Hey i know its silly…
But how do you divide the train folder into valid (i mean getting everything perfectly into sub-folders).

I did it manually
200 images per category for training
the rest for validation.

1 Like

@gerardo
hmmm I would love to know if there’s any shortcut script if someone wrote it…
else I know what to do next :wink:

1 Like

I created a CSV using python and then used from_csv.

3 Likes

I also wrote a script to create a labels.csv file with headers file,species.

from glob2 import glob
import pandas as pd


df = pd.DataFrame(columns=["file", "species"])
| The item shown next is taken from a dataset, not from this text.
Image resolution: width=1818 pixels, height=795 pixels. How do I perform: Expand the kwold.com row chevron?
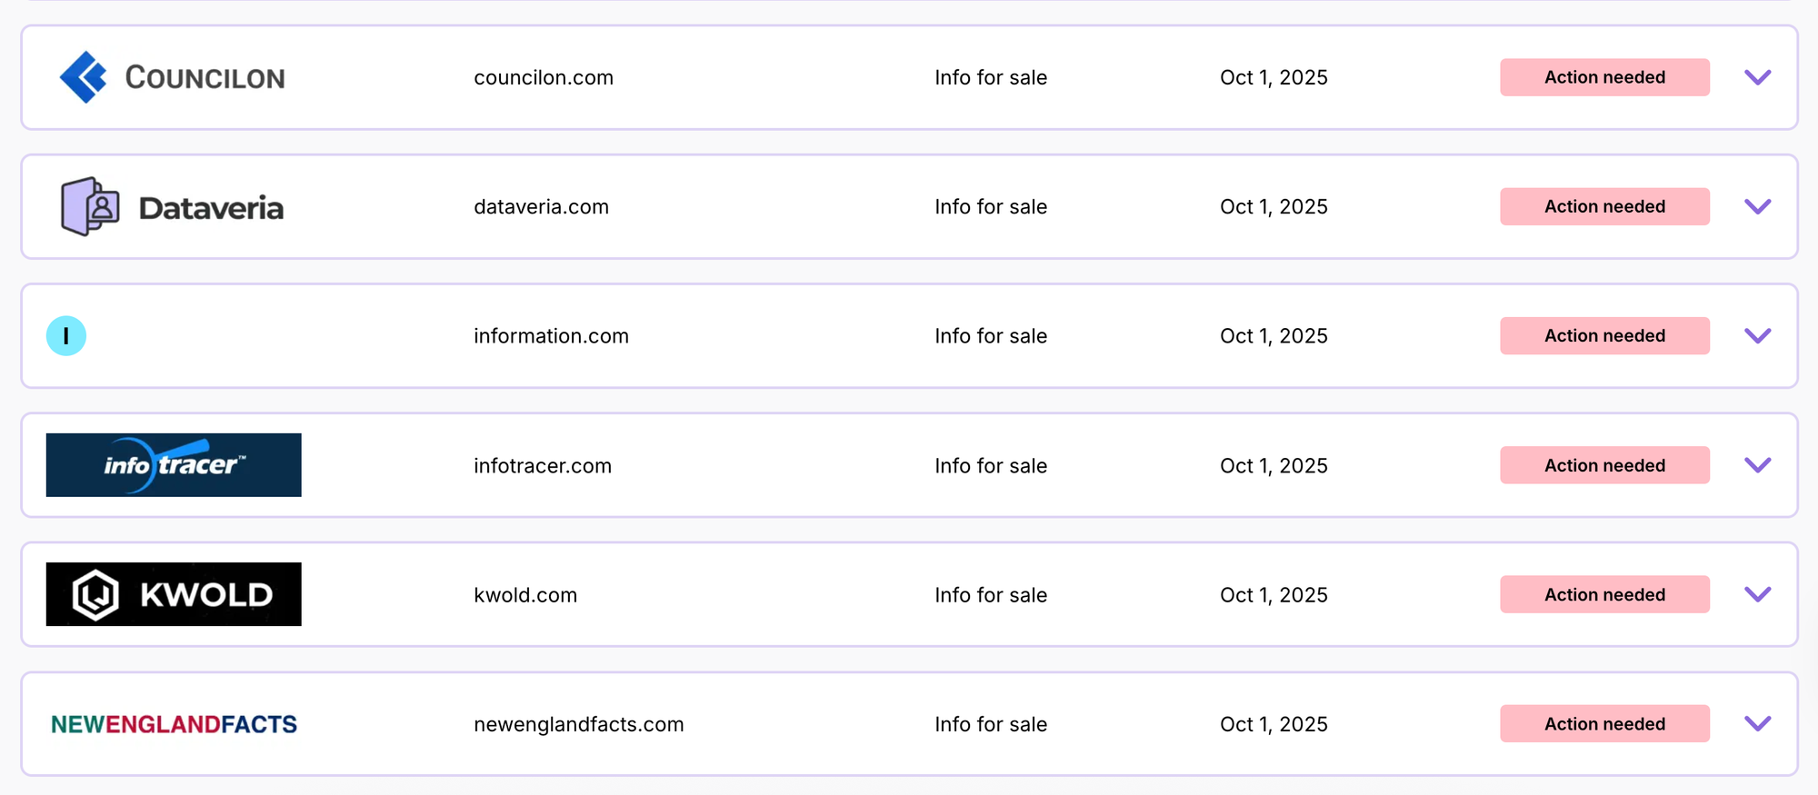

for image in glob("train/**/*.png"):
    dir_ = image.split('/')
    file_, species = dir_[-1], dir_[-2]

    df = df.append({
        "file": file_,
        "species": species
        }, ignore_index=True)

df.to_csv('labels.csv', index=False)

Then, you can use the from_csv method.

Once you are done creating labels.csv, don’t forget to remove the species folders in train. Keep the images, remove the folders.

17 Likes

@jeremy ok got you…:slight_smile:

14 Likes

Wow you killed it! What architecture are you using, if I may ask?

2 Likes

Resnet50…how about you?

Also resnet50. Oddly enough I found Resnext50 and Nasnet both a little worse (Resnext50 was better on validation, but worse when submitted).

I tried resnext50 first cause I also thought it would do better, but kept getting cuda out of memory errors on fine-tuning so thats how I ended up resorting to resnet50…will test out a few others. Also still need to train rn50 with all the data or cv, this is just one fold for now

Wow that’s impressive - mine is trained with all data.

To train the bigger models I decreased the batch size. For Nasnet I need bs=12 on a 16GB P3!

1 Like

Hey how did you include metrics in?
This is what i tried to do.

from sklearn.metrics import f1_score
def meanfscore(y_pred, targ):
    return f1_score(targ, y_pred, average='micro')

learn.fit(0.01, 5, metrics=[meanfscore])

This should work but it’s throwing a weird error.

ValueError: Classification metrics can't handle a mix of multilabel-indicator and continuous-multioutput targets

Personally, I didn’t use f1_score as a metric during training. I just used regular accuracy. The LB is scored by f1 based on the predictions you submit.

2 Likes

log_preds,y = learn.TTA()
preds = np.exp(log_preds)
preds = np.argmax(log_preds, axis=1)
metrics.f1_score(data.val_y, preds, average=‘micro’)

I used this code to calculate the f1_score but I would like to add it the learn.fit but does not seems to be working.

I cannot believe it 10th place :medal_military::trophy:

I have been using Kaggle for 2 years and this is the first time that I can accomplish this

Thanks @jeremy

14 Likes

Just there. Thanks @jeremy

7 Likes

Yup Can’t believe it either Thanks @jeremy and @jamesrequa
So top 4 is officially fastai students and community.
This I didn’t even used the whole training set…I think i can still get a bump using Kstratified CV
and using my full training set.

4 Likes

Hi,

Can someone share the accuracy / top 1 error rate for their model?

Regards

Here’s mine:
best validation loss 0.08718
best accuracy 0.97656

5 Likes